De buena fe para todo



En semanas recientes, tuve un extraordinario honor que pocos coterráneos alcanzan y valoran en su justa medida: Conocer en persona al No. 11 de los Chicago White Sox, el único venezolano con una placa en el Salón de la Fama de las Grandes Ligas.

Nuestro Luis Aparicio, además de su muy zuliana jodedera con los chistes, me hizo énfasis en una estricta condición impuesta por el jurado de Cooperstown: "Vi jugadores que dentro del campo rompieron todos los récords, pero fuera de él llevaban una vida muy desastrosa. Sólo por eso les negaron el ingreso". 

En el mundo deportivo, es quizás donde más incoherencias e inconsistencias suelen cometer las marcas personales. Sabemos que muchos atletas tienen orígenes muy humildes, y más que esos orígenes por sí mismos, lo que enriquece su storytelling (historia de valor) es la manera como vencieron sus carencias y lograron sitiarse donde hoy están. 

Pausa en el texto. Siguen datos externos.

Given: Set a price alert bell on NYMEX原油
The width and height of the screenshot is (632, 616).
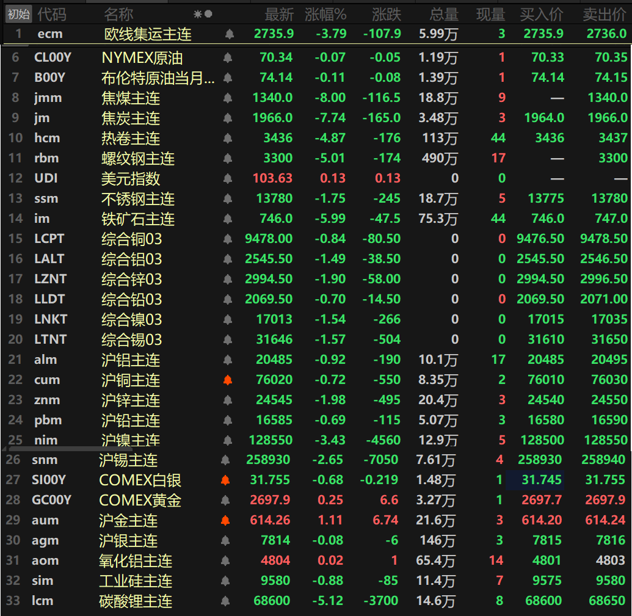Looking at the screenshot, I should [x=228, y=58].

No obstante, esas carencias materiales traen consigo carencias educativas y éticas. Y a las marcas que sufren eso, les pasa como al bambú cuando no se riega: Crecen muy alto y rápido, hasta que sus raíces poco profundas no aguantan el peso y el bambú se viene abajo. 

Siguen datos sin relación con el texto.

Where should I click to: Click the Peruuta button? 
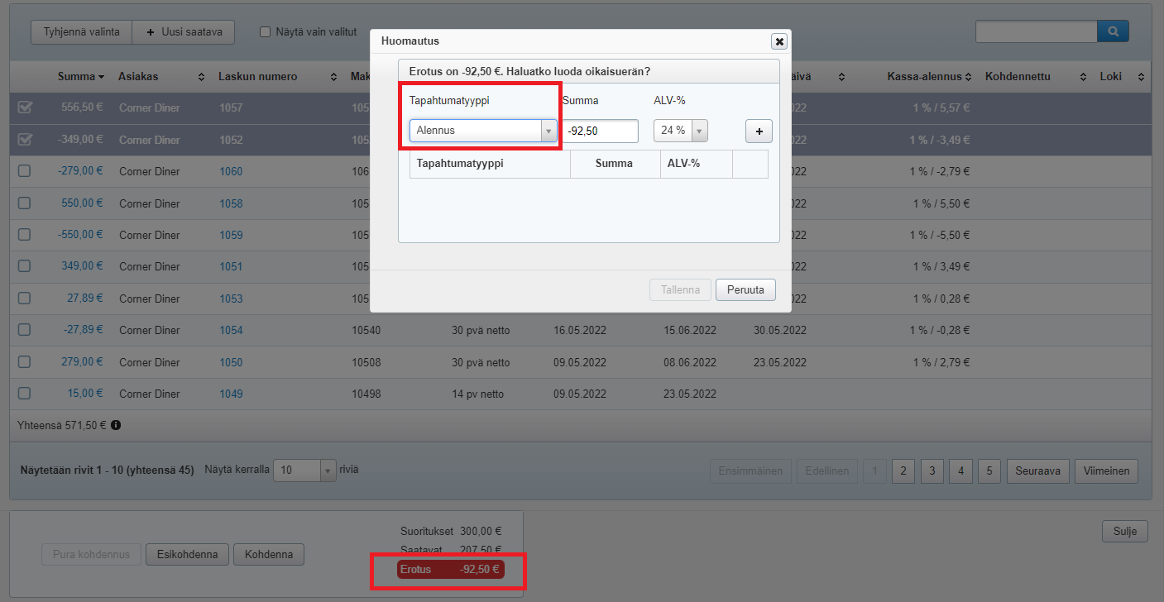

Algunas marcas suelen irse muy a los extremos: Unas durmiéndose en los laureles mientras creen ya tener el mandado hecho. Otras confundiendo la gloria con avaricia al ambicionar nuevas conquistas sin escrúpulo alguno. 

Los escándalos personales, familiares, legales o fiscales, han arruinado o empañado la carrera a más de una reconocida marca. Cierto, la vida de cada quién es peo de cada quién, pero cuando decides ser una marca con alta exposición pública, asumes la responsabilidad de ser un ejemplo para quienes te siguen. 

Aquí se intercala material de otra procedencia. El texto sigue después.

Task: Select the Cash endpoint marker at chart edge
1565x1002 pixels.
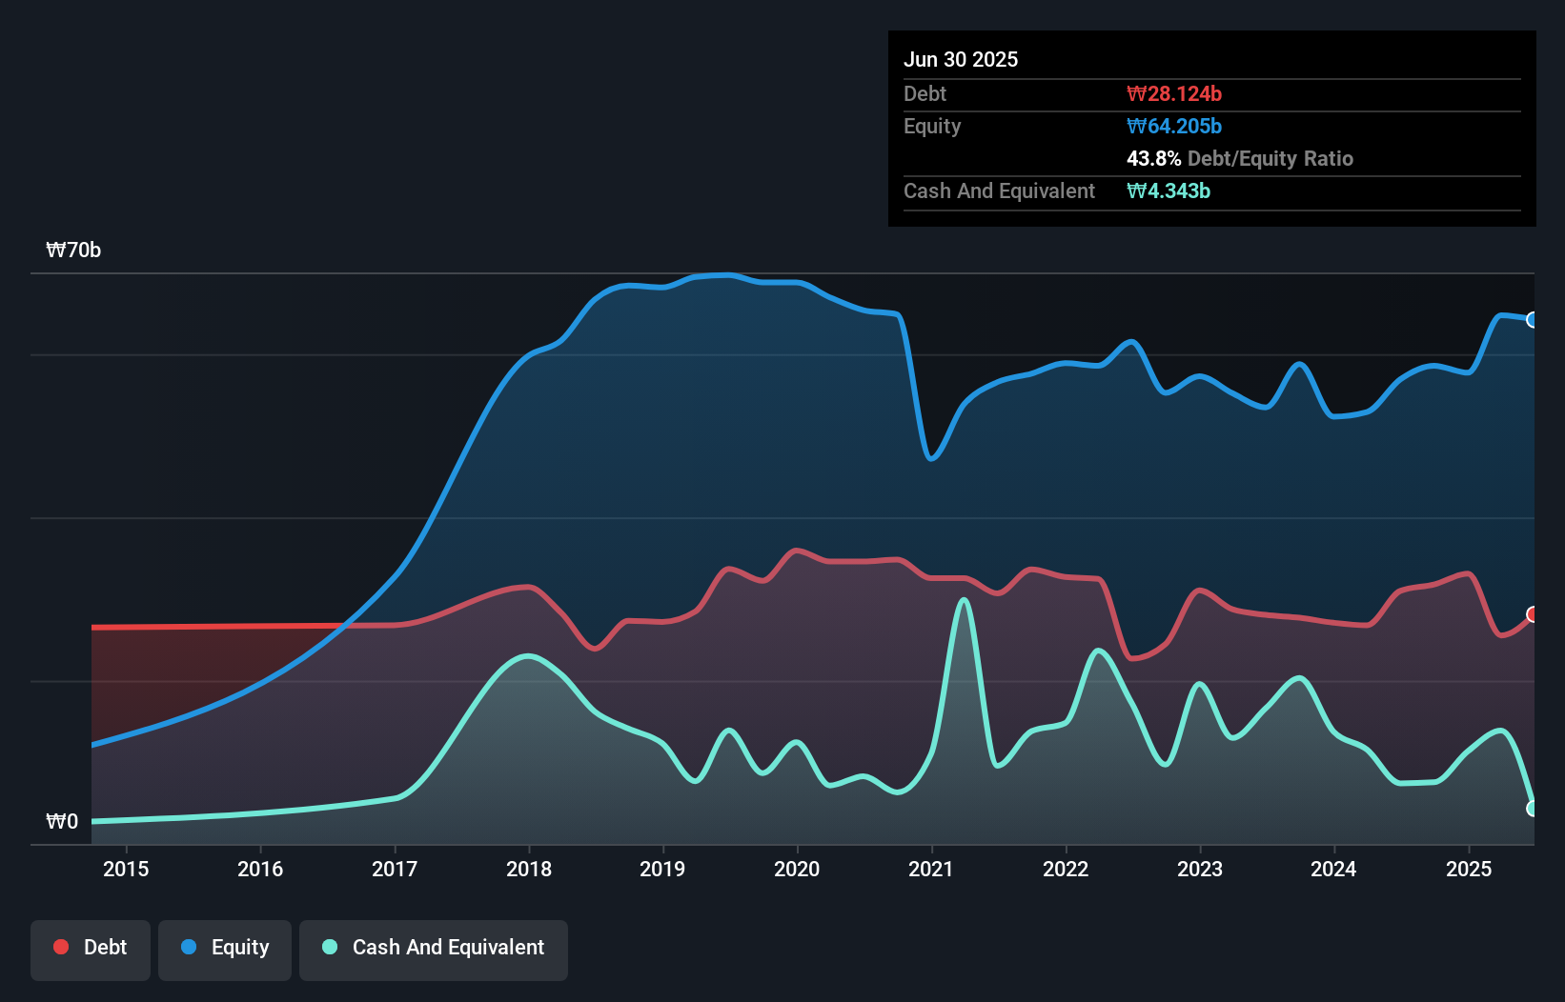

¿De qué le sirvieron todos los trofeos a Tiger Woods, si le montó cacho parejo a su esposa? ¿Para qué unas pulseras tan bonitas con mensajes de coraje frente al cáncer, si sólo pudiste correr más rápido a punta de veneno? ¿A qué psicópata, por muy conmovedora que sea su victoria sobre una discapacidad, se le ocurre matar a su novia que quería darle una sorpresa del Día de los Enamorados, confundiéndola con un malandro que se le estaba metiendo en la casa durante la madrugada? 

Bien lo dijo Mahatma Gandhi: "No se puede hacer el bien en un espacio de la vida, mientras se hace el mal en los demás espacios. La vida es un todo indivisible". Y yo diría que "La Marca es un todo indivisible". 

De igual modo, hacer un ridículo tipo Miley Cyrus como única forma de llamar la atención, es una forma muy mediocre de hacer Branding. Aquella funesta consigna "que hablen bien o que hablen mal, pero que hablen", es un boomerang que más temprano que tarde se devuelve. Como siempre digo: poner en orden nuestro interior para mostrar una cara perfecta al exterior, es la razón de ser de cualquier estrategia de Marca. El objetivo: que lo que la gente diga, piense y sienta acerca de nosotros, sea exactamente lo que somos y lo que queremos proyectar. 

La ética del Branding pasa por mantener una sincronía entre nuestro "Saber Hacer" y nuestro "Hacer Saber". No es solo decir lo que somos, sino además ser lo que decimos, y viceversa.  Ser buenos y no demostrarlo, es como la gallina que pone un huevo y no lo cacarea. ¡Para el mundo nunca lo puso! Pero decir que somos buenos y no serlo en la práctica, es vender un cascarón vacío, puro y vil engaño. 

David Ogilvy, mi ídolo publicitario, escribió entre sus inmortales frases: "¿A usted le gusta que le mientan a su esposa? ¡No le mienta a la mía, por favor!". El consumidor no es ningún pendejo, de hecho puedes ser tú mismo. Y lo mínimo que merece es el mismo respeto que le exigimos por nuestro trabajo. 

No nos conformemos con ser buenos abogados, médicos, ingenieros, músicos, atletas o comunicadores. Busquemos la excelencia como padres, esposos, hijos, ciudadanos, cristianos (o de la religión que cada uno profese). Recordemos que nuestra Marca no es la única que estamos construyendo; también formamos parte de una más grande, que se llama Venezuela. ¡Date a Valer!